Gerald Molloy

Gerald Molloy (born at Mount Tallant House, near Dublin, 10 September 1834; died at Aberdeen, 1 October 1906) was an Irish Roman Catholic priest, theologian and scientist.

Life

He was educated at Castleknock College, and subsequently went to Maynooth College. Here he applied himself to theology and the physical sciences.

He was barely 23 when in 1857 he became professor of theology at Maynooth, and continued to hold that chair until 1874, when he accepted the professorship of natural philosophy at the Catholic University of Ireland. In 1883 he succeeded Dean Henry Neville of Cork as Rector of the Catholic University of Ireland, which office he occupied up to the day of his death.

He acted on the commission on manual training in primary schools, and filled the post of assistant commissioner under the Educational Endowments Act. As early as 1880 he became a member of the Senate of the Royal University of Ireland, and remained so till 1882, when he was appointed to a fellowship in the same university. In 1890 he became a member of the governing board of that institution and at the time of his death was its vice-chancellor. He was also a member of the Board of Intermediate Education.

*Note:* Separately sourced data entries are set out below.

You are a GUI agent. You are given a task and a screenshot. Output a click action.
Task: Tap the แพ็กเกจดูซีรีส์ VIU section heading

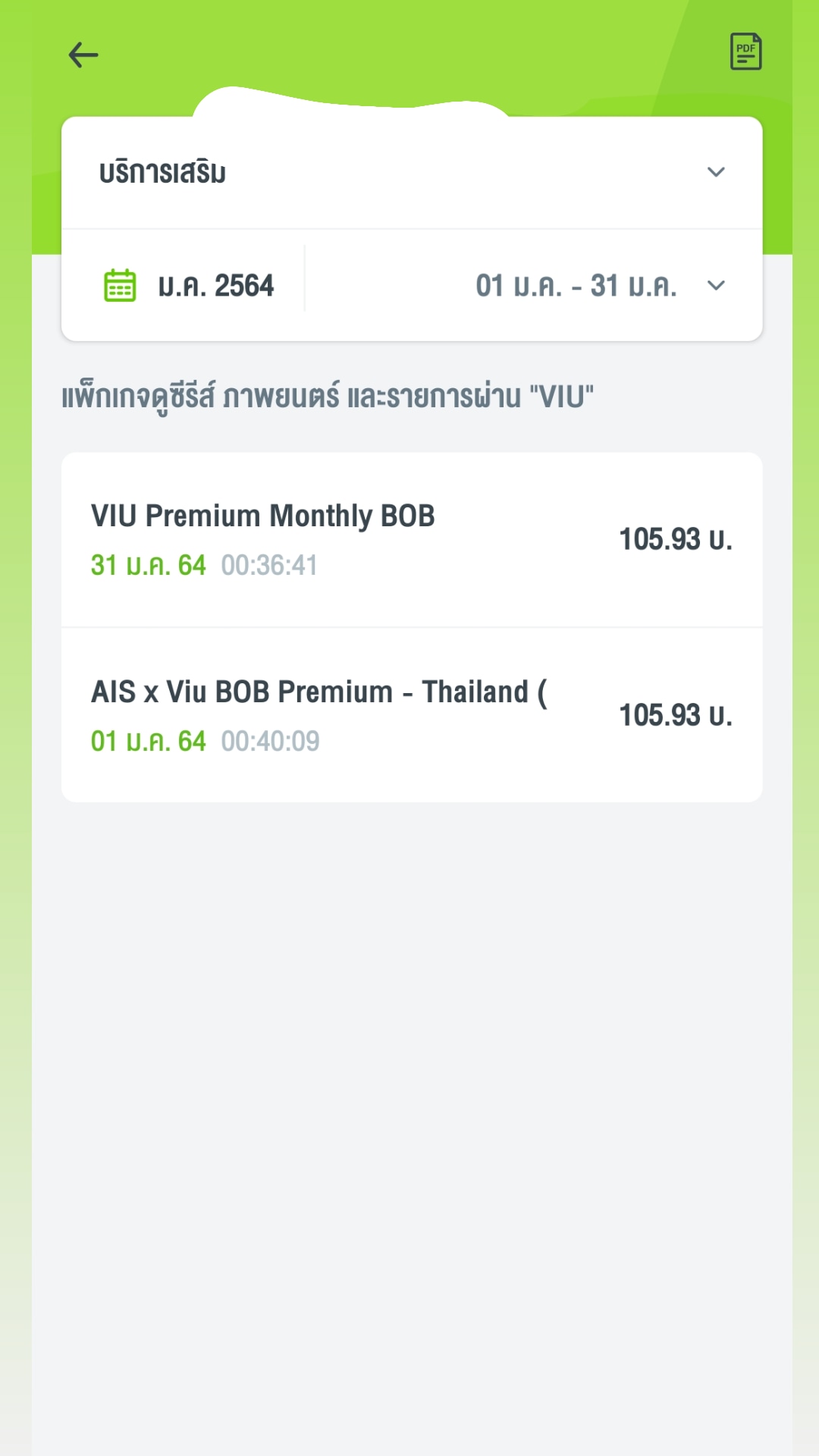click(x=328, y=397)
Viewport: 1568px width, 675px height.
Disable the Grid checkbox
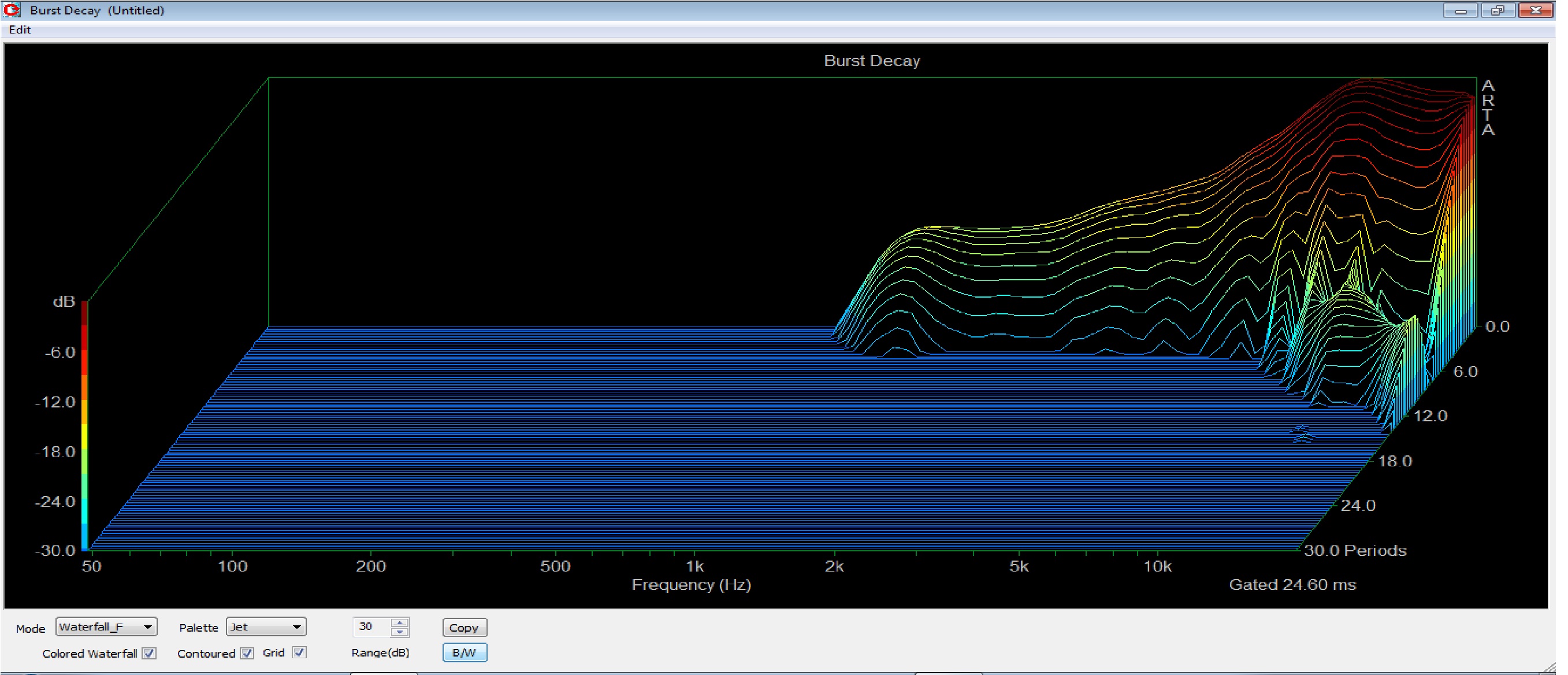[299, 652]
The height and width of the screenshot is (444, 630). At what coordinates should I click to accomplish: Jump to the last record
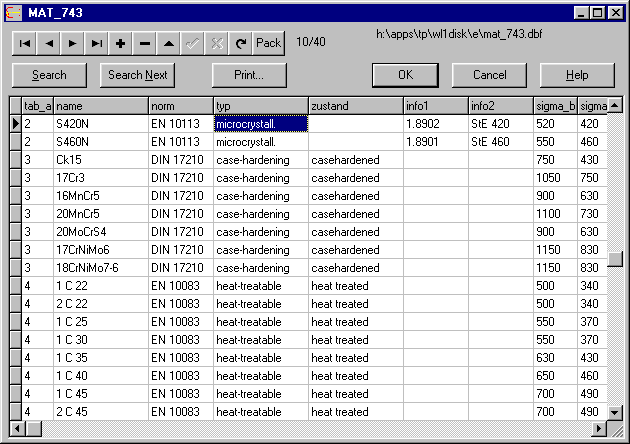tap(96, 43)
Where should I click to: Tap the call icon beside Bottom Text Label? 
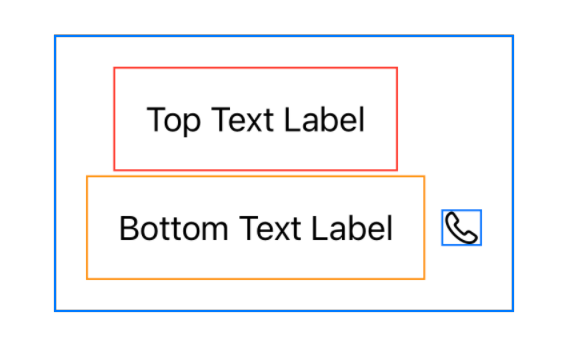[x=461, y=228]
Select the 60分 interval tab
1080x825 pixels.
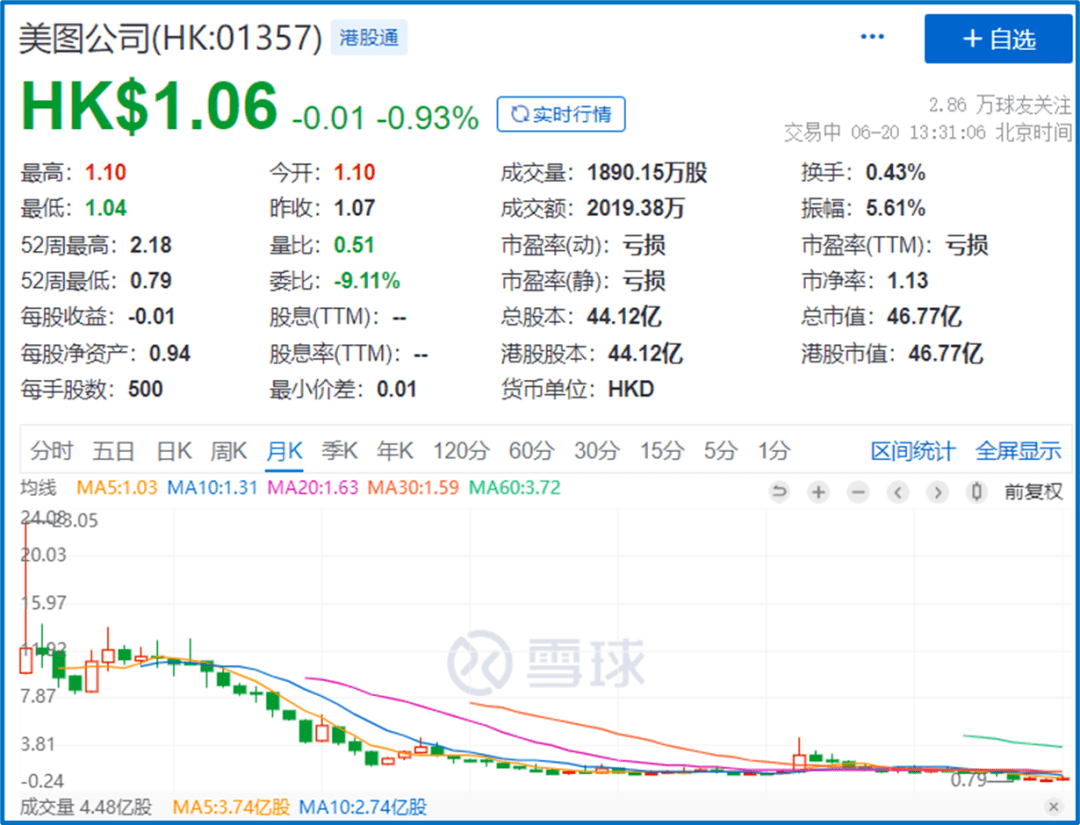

As a lecturer and skilled experimentalist, Molloy was very successful in dealing with scientific subjects and rendering them intelligible and interesting. Under the auspices of the Royal Dublin Society, of whose council he was a member, he delivered a series of lectures on natural science, and in particular on electricity. On one occasion he joined issue on the subject of lightning conductors with Sir Oliver Lodge.

At the time of his death, he was representing the Catholic University at the celebration of the fourth centenary of Aberdeen University, and was one of those on whom the honorary degree of Doctor of Laws at Aberdeen was conferred a few days before.

Works

Among his works are:

He also translated a number of passages from Dante's Purgatorio, wrote of the Passion Play at Oberammergau, and was a frequent contributor to magazines.